Il taglio delle risorse per la
lettura e i libri agita la filiera editoriale. È forte la
preoccupazione di editori e librai per “l’assenza di interventi
in Legge di Bilancio a sostegno della domanda di lettura, del
diritto allo studio e dell’intera filiera del libro”. Scendono
in campo l’Associazione Italiana Editori che lancia un appello
al Governo perché il libro torni al centro dell’ attenzione e
l’Associazione Librai Italiani Ali Confcommercio che auspica ci
possano essere rettifiche alla proposta di legge.

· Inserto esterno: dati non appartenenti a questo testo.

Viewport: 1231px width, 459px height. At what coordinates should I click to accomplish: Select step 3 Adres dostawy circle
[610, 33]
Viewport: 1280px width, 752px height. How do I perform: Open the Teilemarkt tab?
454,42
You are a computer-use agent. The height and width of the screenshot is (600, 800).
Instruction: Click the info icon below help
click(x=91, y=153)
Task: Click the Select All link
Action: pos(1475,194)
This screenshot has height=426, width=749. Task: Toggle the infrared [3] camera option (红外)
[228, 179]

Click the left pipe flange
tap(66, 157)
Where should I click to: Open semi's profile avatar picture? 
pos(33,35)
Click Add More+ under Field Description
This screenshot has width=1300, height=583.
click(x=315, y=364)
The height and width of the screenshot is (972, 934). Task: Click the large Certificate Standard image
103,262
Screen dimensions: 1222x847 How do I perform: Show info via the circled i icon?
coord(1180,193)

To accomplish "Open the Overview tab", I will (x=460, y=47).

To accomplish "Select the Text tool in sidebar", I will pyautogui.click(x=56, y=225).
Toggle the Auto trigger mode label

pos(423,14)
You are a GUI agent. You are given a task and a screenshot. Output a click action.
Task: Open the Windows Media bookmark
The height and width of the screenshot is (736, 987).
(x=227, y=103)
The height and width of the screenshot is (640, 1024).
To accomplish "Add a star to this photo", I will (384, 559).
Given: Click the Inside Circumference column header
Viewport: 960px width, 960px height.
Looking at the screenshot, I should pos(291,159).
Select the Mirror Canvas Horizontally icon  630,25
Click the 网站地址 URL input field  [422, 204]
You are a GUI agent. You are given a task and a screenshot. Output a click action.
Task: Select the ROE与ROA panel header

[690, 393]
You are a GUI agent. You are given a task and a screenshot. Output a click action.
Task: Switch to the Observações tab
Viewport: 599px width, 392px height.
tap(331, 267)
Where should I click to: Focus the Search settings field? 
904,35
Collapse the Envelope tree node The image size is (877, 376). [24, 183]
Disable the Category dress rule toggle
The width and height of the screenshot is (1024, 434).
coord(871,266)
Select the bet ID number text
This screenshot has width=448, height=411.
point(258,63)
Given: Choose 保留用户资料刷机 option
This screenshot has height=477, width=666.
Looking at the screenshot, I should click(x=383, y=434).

“La mancata conferma di strumenti che hanno consentito di
sostenere la domanda di lettura e la rete delle librerie sembra
contraddire quell’importante atto politico adottato dal
parlamento con il riconoscimento del libro bene essenziale” dice
il presidente di Ali Confcommercio Paolo Ambrosini. Per le
librerie, la Legge di Bilancio che ha iniziato il suo iter alle
Camere purtroppo “rappresenta un ritorno al passato con un
taglio significativo delle risorse stanziate, taglio che fa
venir meno quella strategia di intervento pubblico che ha
consentito negli ultimi anni di recuperare presenza di punti
vendita nel territorio favorendo e agevolando l’incontro tra
domanda e offerta di libri” sottolinea l’Associazione Librai
Italiani Ali Confcommercio.
“Rivolgiamo un appello al Governo e al Parlamento per
un’azione condivisa e coordinata che abbracci l’intero segmento
produttivo che rappresentiamo, dal libro di varia a quello
accademico e professionale, dal romanzo al saggio, dal libro
scolastico al fumetto” ha detto Innocenzo Cipolletta, presidente
di Aie, alla prima riunione del nuovo Comitato di Presidenza
dell’Aie, insediatosi al suo completo ieri a Milano. “Ci
rivolgiamo all’intera filiera produttiva, industriale,
professionale e sociale del libro e della lettura: dagli autori
agli editori, dagli stampatori ai distributori, fino alle
librerie e alle biblioteche. A una sola voce vogliamo e dobbiamo
chiedere che il libro, la lettura e gli editori tornino al
centro delle attenzioni della politica: questo è irrinunciabile
per la tutela degli interessi del Paese” ha spiegato Cipolletta.
Il presidente di Ali Confcommercio auspica “che il lavoro
parlamentare possa consentire, pur nel rispetto delle esigenze
di bilancio complessivo, di rettificare la proposta di legge per
consentire alle nostre imprese e collaboratori di guardare
all’immediato futuro con rinnovata fiducia”.